Me: “Oh, briefly. He was a student of mine in [Course].”

(After the student leaves, I tell my professor all the details. This is the email that he then sends to the student:)

Email: Dear Mr. [Student],

After careful consideration, and a candid conversation with my current research assistant, [My Name], I will not be extending an invitation for you to join my lab team at this time, or at any time in the future. I do not welcome toxicity in my lab.  

Let this be a lesson to you. Never burn bridges. You don’t know when you might need them again.

Their Cold Heart Is In Need Of Some Heating

, , , , , , , | Working | January 19, 2018

(I work in an office with two coworkers. [Coworker #1] is a nightmare to work with. She constantly needs nudging, telling, reminding, you name it, about her tasks. One afternoon on a freezing day, the phone rings.)

Me: “Thank you for calling [Business]. How can I help you?”

Elderly Woman: “Oh. Is that not [Nationwide Gas Supplier]?”

Me: “No, I’m sorry; it’s [Business]. What number did you dial?”

Elderly Woman: “Oh. I’ve been trying to find their number for a while, and it’s so cold here. I put it down somewhere. Hang on… It was [number].”

Me: “I’m very sorry, but our number’s [number with one digit different]. It’s very similar.”

Elderly Woman: *sounds like she’s about to cry* “I see. Okay. I’ll try again. Thank you so much.”

Me: “No problem; goodbye.”

(Twenty seconds later, the phone rings.)

Me: “Thank you for calling [Business]. How can I help?”

Elderly Woman: “Hello, dear, I can’t get my boiler working. Would you send someone, please?”

Me: “Hello again, madam. This is [My Name] at [Business]. We spoke a minute ago? Did you misdial again?”

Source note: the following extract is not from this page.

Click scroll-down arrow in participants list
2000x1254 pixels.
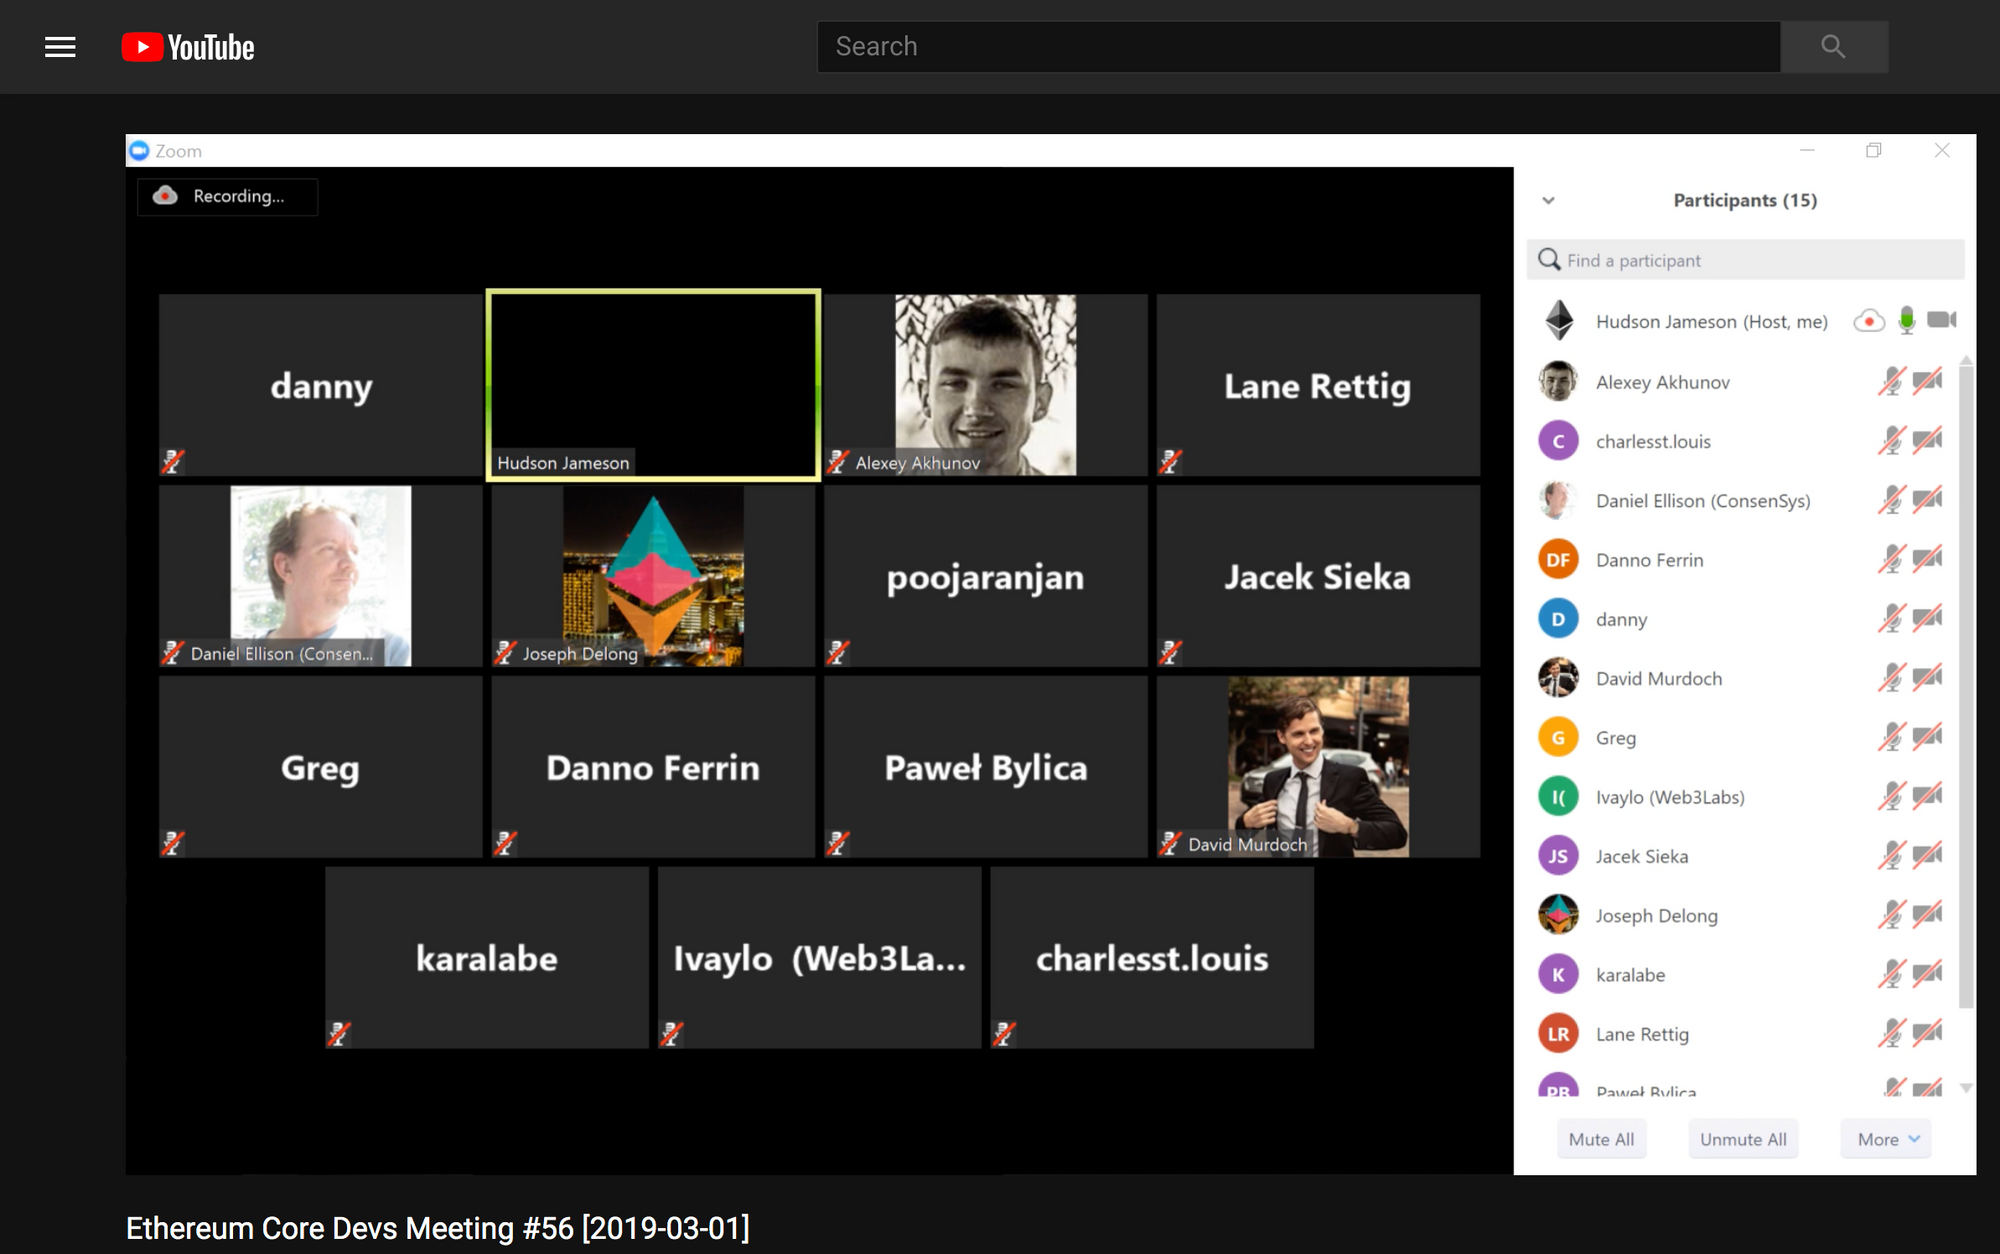tap(1966, 1089)
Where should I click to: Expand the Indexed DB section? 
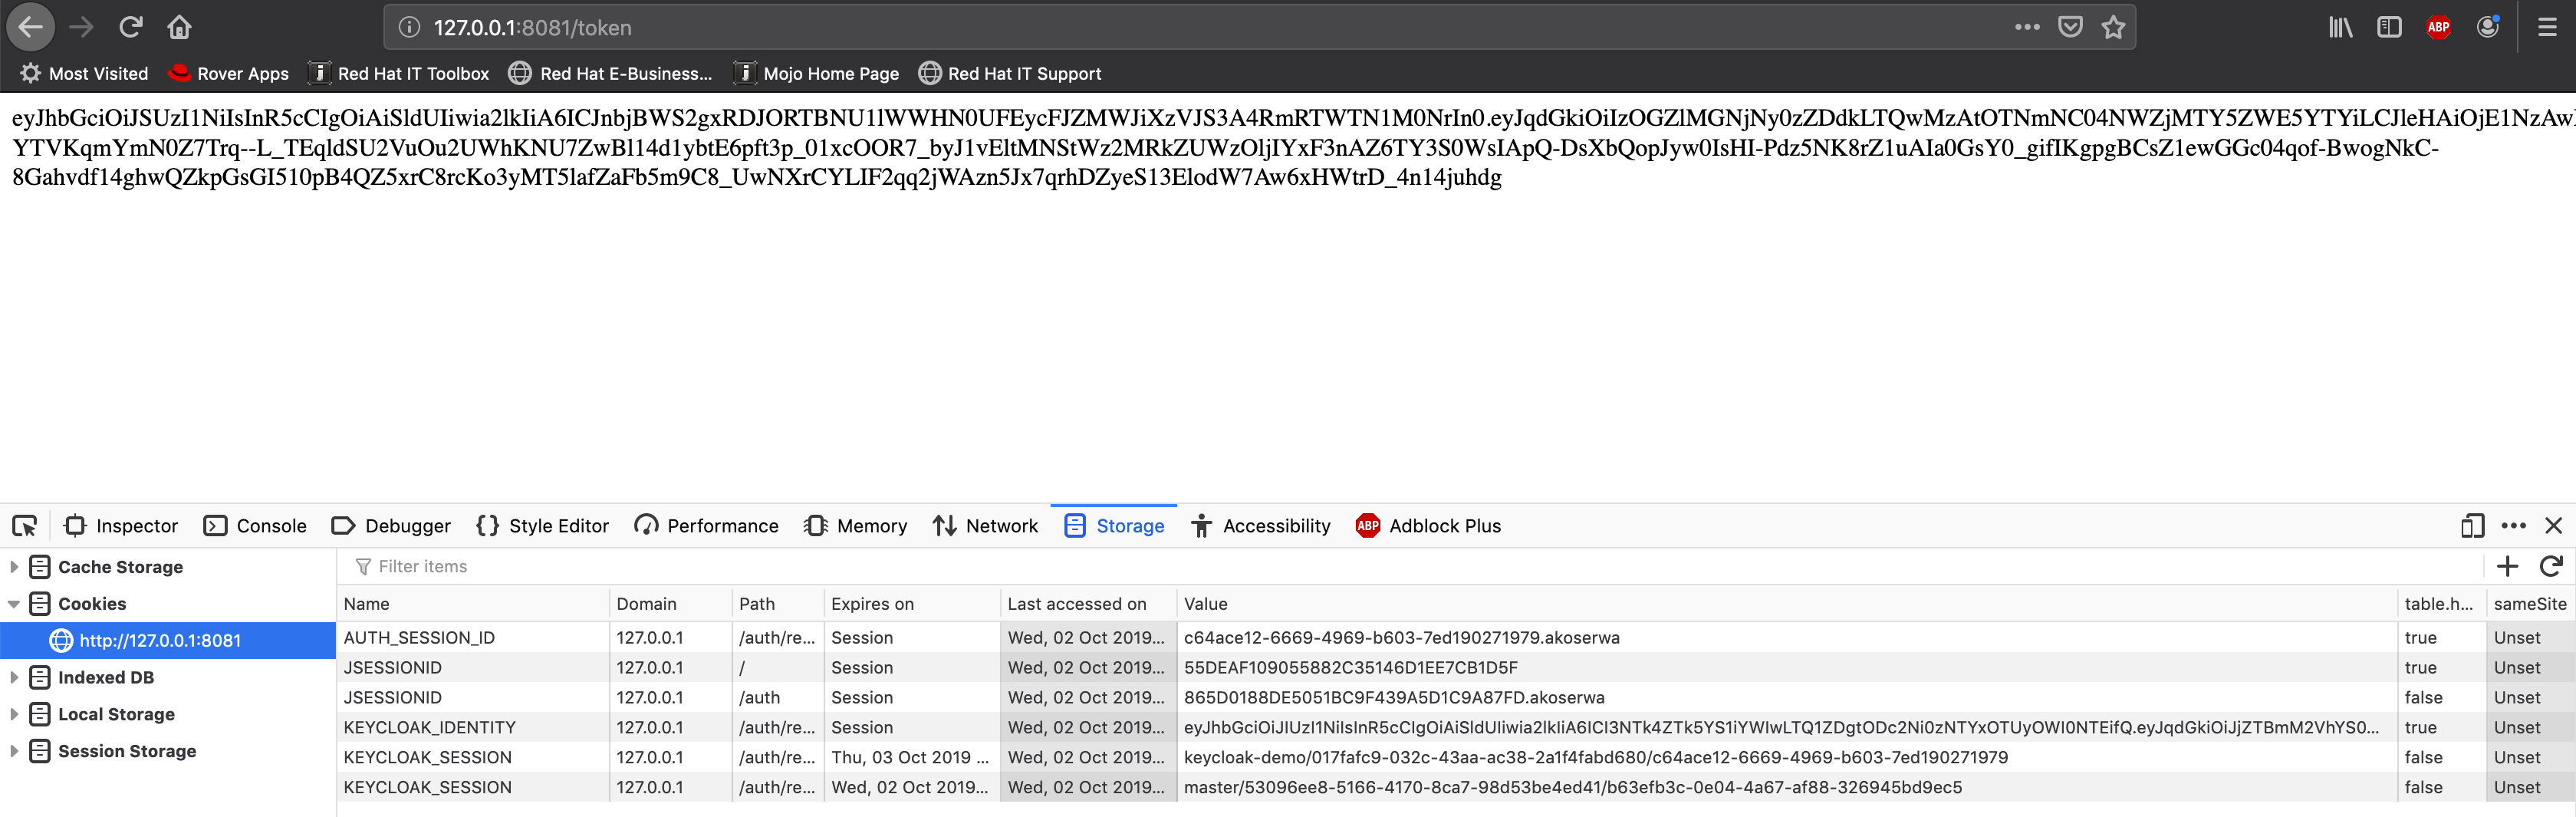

Elderly Woman: “Well, I thought I did it right.” *starts dialing the number with me still on the line* “There’s zero…” *presses zero for about five seconds* “And eight…” *presses eight for a few seconds* “And—”

Me: “Madam? I’m sorry, I’m still on the line so it won’t work; plus, when you do redial, you only need to tap the numbers, not hold them down for so long.”

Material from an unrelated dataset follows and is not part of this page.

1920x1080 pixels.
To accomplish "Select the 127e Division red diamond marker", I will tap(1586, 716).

Elderly Woman: “Ah, I see. Okay. I just tap the numbers and it’ll work.”

Me: “Yes, it should do. Good luck!”

(We say our goodbyes, hang up, and then twenty seconds later, the phone rings.)

Me: “Thank you for calling [Business]. How can I help?”

Elderly Woman: “Oh, hello again, dear. I seem to be struggling here, don’t I? I’m so sorry to trouble you again. I’ll just go and—”

Me: “Hello again. No, don’t worry; it’s fine. Did you say your boiler was broken before?”

Elderly Woman: “Yes. It broke last night, and I can’t seem to find anyone to come and have a look at it for me. It’s cold today, isn’t it? Boilers always seem to go when you need them the most, don’t they?”

Me: “They certainly do, yes. Look, give me the number you were going to call, and I’ll call them for you. And if you give me your name, address, and number, I’ll get them to send someone round to you. How does that sound?”

Elderly Woman: “Would you? You will? Oh, my word. That sounds fine; thank you so much!” *then she hangs up*

(Luckily, I have the 1471 service on my phone line, so I get her number, call her back, explain who I am, that I need her details to pass to the boiler people, and so forth. I then call the boiler people, explain the situation, tell them there’s a confused and vulnerable elderly lady there without a working heating system, and that she can’t even manage to use her phone. The call centre chap is fine with it and tells me he’ll sort it out. I give it 15 minutes, then call the old lady back. She’s been contacted by the boiler chap, and a visit is scheduled for later in the day. All done; old lady is happy, and we end the call. I put the phone down.)

Me: *to both coworkers* “Phew. I’m glad to be getting back to typing, after all that.”

Coworker #1: *in a snappy tone* “I don’t know why you did that! It’s not your job to do that! You wasted your time doing all that!”

Me: *looks at her for a second* “Right. First of all: are you telling me you’d leave a vulnerable person with no heating when there’s something you could do about it? And secondly, since when did you, you, of all people, get to tell me what is and isn’t my job, when you don’t even know what your own is? I’ll tell you what; when you start pulling your weight, we’ll discuss what my job entails.”